**ACTION ITEM:** The answer must consist of every line from the entries below that contains the word "labeled".

::: INPUT FOR THIS TASK :::

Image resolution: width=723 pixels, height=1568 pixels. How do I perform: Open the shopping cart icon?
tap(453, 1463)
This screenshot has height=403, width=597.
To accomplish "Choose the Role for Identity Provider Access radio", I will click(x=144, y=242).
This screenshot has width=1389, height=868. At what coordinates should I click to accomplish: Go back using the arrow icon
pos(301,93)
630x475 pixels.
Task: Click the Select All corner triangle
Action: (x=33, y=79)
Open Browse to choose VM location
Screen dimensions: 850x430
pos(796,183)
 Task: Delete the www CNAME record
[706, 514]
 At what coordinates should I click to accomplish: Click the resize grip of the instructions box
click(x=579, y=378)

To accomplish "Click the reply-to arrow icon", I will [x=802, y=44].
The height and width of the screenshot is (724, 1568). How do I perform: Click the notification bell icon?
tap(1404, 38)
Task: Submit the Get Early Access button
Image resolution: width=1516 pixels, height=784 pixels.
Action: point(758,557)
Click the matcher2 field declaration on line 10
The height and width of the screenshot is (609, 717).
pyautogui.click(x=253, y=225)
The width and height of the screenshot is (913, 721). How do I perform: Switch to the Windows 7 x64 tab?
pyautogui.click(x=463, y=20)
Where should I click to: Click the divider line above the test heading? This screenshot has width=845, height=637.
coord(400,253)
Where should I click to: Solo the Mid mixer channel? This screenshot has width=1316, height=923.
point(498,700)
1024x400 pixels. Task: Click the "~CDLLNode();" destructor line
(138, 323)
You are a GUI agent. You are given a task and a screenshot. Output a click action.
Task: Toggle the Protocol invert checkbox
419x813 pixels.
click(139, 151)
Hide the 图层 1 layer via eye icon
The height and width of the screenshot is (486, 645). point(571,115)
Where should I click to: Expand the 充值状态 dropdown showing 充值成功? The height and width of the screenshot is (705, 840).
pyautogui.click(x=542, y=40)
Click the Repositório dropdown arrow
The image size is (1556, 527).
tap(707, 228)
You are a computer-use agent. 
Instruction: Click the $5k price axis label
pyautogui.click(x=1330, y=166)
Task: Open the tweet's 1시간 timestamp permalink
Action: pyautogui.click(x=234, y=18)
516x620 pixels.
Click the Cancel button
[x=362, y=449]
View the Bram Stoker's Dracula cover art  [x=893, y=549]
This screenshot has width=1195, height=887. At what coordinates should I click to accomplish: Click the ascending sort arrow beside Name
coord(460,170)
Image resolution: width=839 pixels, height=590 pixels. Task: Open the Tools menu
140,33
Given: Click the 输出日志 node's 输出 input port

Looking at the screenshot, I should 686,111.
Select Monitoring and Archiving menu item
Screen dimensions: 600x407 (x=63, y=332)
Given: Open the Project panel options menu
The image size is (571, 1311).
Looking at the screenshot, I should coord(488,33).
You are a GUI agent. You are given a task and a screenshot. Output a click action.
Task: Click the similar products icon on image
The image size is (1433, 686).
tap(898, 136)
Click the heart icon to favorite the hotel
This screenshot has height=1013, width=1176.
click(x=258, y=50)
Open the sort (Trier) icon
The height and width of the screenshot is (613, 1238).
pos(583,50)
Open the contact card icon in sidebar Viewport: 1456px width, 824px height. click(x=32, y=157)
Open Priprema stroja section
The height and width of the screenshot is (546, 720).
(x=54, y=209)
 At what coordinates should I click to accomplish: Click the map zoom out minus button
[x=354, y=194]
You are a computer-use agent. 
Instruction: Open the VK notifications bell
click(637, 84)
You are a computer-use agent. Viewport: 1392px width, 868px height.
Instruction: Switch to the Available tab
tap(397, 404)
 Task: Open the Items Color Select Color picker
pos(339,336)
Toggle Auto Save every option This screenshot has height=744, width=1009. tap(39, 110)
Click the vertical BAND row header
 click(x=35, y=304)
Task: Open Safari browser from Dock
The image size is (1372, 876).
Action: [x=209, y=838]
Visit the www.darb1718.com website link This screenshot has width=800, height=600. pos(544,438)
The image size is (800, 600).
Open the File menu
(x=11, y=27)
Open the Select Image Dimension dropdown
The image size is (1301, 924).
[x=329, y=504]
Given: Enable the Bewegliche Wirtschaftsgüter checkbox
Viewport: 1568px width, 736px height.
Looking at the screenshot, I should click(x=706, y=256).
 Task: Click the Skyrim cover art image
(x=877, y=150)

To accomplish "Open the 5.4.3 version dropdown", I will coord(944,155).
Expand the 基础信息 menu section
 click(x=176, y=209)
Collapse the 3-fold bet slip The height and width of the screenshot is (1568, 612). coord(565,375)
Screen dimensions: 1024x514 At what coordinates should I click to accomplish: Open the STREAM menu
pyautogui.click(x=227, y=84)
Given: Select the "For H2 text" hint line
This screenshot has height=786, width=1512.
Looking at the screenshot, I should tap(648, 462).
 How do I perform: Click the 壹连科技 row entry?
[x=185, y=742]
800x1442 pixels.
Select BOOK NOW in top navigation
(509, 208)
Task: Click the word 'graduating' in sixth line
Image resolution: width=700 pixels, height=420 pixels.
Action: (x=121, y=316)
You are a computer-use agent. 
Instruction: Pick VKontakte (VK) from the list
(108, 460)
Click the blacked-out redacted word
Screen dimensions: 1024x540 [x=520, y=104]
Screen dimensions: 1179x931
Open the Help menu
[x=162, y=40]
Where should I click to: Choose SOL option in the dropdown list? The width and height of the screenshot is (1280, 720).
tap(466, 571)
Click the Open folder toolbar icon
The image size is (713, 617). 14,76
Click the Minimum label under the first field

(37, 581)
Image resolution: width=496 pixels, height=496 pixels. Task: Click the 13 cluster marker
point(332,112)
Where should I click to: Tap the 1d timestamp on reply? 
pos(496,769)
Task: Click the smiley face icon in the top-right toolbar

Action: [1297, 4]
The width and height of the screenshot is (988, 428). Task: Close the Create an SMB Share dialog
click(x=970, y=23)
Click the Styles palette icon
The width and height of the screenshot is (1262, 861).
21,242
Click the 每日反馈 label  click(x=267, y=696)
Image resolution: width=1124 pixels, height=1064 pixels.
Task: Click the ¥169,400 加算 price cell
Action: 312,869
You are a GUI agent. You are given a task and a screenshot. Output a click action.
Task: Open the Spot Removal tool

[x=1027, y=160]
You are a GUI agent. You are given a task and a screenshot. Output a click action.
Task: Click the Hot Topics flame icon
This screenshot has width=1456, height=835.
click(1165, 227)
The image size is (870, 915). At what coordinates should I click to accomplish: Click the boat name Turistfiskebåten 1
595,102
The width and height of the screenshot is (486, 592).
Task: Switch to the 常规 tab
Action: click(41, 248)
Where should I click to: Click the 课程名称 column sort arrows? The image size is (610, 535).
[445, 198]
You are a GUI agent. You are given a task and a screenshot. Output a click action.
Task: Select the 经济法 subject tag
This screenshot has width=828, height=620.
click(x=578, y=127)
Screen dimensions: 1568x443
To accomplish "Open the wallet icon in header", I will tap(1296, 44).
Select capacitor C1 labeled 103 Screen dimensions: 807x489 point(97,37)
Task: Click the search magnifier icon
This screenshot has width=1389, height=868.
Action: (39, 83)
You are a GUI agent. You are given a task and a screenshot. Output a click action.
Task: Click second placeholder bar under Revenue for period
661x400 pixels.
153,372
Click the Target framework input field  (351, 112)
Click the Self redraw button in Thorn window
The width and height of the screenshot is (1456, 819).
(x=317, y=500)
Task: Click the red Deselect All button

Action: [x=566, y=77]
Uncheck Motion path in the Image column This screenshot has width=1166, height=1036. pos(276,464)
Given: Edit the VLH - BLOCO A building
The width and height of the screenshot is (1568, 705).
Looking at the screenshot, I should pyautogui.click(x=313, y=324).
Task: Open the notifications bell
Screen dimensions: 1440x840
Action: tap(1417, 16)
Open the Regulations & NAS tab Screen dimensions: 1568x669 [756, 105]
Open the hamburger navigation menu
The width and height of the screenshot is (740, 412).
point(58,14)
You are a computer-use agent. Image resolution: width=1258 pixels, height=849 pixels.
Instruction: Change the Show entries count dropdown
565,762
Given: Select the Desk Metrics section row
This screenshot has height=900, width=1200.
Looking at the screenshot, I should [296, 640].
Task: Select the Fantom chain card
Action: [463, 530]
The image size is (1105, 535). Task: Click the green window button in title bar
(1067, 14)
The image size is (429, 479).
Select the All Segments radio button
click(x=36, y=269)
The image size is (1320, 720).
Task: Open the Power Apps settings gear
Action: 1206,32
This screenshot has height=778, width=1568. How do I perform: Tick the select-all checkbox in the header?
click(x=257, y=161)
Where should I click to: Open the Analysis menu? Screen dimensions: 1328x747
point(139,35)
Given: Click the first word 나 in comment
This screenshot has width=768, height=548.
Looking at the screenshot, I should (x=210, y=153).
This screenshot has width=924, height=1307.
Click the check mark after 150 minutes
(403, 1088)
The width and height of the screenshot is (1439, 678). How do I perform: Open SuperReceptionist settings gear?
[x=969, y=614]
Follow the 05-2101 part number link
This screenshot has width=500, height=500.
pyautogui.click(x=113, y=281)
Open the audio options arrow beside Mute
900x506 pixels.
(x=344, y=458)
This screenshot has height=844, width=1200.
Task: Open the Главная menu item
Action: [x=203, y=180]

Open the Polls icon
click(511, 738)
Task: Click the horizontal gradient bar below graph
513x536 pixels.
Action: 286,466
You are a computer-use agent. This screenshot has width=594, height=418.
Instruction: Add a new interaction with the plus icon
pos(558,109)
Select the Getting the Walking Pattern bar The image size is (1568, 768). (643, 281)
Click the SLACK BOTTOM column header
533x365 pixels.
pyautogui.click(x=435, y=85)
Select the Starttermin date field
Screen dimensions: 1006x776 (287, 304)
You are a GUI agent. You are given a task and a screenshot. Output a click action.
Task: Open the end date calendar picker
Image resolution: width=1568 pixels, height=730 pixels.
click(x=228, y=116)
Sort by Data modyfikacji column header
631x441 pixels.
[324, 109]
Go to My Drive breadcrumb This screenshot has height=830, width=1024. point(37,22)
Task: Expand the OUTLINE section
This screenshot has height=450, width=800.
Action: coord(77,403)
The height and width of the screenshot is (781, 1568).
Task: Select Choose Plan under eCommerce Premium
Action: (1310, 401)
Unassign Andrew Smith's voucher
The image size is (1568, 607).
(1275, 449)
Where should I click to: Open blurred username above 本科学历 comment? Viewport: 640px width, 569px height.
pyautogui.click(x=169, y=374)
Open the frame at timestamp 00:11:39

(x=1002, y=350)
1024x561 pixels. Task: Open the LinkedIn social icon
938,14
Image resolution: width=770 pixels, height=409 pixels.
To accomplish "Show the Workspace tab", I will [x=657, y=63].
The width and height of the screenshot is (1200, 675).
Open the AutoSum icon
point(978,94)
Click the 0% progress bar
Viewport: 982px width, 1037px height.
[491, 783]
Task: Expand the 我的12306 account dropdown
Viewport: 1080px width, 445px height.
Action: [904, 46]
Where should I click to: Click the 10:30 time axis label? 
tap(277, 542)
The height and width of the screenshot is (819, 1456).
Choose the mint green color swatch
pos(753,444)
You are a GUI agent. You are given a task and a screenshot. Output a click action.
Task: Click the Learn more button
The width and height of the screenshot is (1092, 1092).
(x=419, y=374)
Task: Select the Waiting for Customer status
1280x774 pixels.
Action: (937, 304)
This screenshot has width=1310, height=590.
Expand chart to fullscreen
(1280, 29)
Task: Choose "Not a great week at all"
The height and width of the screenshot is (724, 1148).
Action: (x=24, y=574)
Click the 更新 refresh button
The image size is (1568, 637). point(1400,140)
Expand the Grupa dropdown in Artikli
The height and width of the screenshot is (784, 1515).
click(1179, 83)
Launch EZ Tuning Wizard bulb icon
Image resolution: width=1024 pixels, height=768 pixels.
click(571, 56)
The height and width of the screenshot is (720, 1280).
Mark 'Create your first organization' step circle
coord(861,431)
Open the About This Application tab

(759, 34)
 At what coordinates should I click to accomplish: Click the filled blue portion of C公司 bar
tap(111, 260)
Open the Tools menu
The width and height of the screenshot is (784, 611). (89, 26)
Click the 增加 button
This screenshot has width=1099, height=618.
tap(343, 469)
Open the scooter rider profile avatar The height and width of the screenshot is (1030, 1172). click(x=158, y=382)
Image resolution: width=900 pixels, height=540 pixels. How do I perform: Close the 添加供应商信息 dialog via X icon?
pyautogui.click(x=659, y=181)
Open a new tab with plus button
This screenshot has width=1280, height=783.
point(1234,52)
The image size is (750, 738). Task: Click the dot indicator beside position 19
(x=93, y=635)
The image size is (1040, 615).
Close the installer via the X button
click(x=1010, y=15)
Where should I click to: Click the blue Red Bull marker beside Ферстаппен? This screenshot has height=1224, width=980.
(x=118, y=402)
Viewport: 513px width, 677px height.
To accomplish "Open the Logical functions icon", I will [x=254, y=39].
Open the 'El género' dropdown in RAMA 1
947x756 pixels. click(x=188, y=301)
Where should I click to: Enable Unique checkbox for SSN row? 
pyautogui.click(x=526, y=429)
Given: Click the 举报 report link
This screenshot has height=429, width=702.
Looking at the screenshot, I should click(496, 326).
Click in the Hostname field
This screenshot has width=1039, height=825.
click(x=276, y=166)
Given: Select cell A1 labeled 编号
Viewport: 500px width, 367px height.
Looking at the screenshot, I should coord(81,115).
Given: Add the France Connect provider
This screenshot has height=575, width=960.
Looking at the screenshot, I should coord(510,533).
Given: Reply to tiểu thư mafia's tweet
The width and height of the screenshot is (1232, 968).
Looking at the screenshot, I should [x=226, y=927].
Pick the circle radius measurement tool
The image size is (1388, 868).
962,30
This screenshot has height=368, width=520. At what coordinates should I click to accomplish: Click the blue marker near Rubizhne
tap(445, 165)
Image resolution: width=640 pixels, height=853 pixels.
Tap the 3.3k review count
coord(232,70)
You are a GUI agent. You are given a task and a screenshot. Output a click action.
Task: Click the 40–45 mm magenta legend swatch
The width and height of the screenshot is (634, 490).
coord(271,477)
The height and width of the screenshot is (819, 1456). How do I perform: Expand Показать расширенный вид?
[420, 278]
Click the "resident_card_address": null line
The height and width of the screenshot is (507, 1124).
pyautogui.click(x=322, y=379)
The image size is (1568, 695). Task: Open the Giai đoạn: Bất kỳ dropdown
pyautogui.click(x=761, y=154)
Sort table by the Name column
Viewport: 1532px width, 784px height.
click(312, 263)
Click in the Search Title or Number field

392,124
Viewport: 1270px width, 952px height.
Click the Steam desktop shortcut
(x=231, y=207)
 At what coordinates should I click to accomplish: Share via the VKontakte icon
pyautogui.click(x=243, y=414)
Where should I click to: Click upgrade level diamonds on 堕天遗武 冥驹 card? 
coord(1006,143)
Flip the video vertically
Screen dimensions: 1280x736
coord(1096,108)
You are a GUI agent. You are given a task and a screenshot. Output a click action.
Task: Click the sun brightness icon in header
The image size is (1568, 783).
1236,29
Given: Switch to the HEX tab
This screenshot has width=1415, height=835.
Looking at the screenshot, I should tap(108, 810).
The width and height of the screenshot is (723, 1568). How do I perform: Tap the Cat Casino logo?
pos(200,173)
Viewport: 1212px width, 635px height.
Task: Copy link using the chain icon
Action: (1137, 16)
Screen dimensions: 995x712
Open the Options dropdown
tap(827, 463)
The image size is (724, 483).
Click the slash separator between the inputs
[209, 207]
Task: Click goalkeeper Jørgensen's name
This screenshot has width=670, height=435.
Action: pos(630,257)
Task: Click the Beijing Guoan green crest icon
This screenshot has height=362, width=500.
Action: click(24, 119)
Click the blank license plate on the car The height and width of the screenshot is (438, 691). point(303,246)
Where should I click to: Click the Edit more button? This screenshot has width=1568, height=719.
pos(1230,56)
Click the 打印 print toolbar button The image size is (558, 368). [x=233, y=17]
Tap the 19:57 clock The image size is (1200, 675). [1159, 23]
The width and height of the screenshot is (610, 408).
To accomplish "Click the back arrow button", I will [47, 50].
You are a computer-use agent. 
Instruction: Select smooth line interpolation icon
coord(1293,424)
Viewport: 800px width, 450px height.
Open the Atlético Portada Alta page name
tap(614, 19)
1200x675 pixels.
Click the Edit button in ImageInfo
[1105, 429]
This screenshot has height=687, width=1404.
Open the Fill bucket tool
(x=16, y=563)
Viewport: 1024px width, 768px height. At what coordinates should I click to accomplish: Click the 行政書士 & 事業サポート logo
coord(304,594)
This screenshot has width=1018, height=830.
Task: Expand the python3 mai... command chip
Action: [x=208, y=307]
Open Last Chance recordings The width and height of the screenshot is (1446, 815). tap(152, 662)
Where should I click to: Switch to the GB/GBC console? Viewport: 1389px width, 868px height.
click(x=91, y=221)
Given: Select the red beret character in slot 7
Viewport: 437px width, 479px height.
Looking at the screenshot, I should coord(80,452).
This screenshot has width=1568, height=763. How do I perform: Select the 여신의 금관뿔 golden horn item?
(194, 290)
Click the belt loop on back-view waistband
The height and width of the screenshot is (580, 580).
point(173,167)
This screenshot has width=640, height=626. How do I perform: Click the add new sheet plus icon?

:::

**RESPONSE TO THIS EXERCISE:**
Select capacitor C1 labeled 103 Screen dimensions: 807x489 point(97,37)
Given: Select cell A1 labeled 编号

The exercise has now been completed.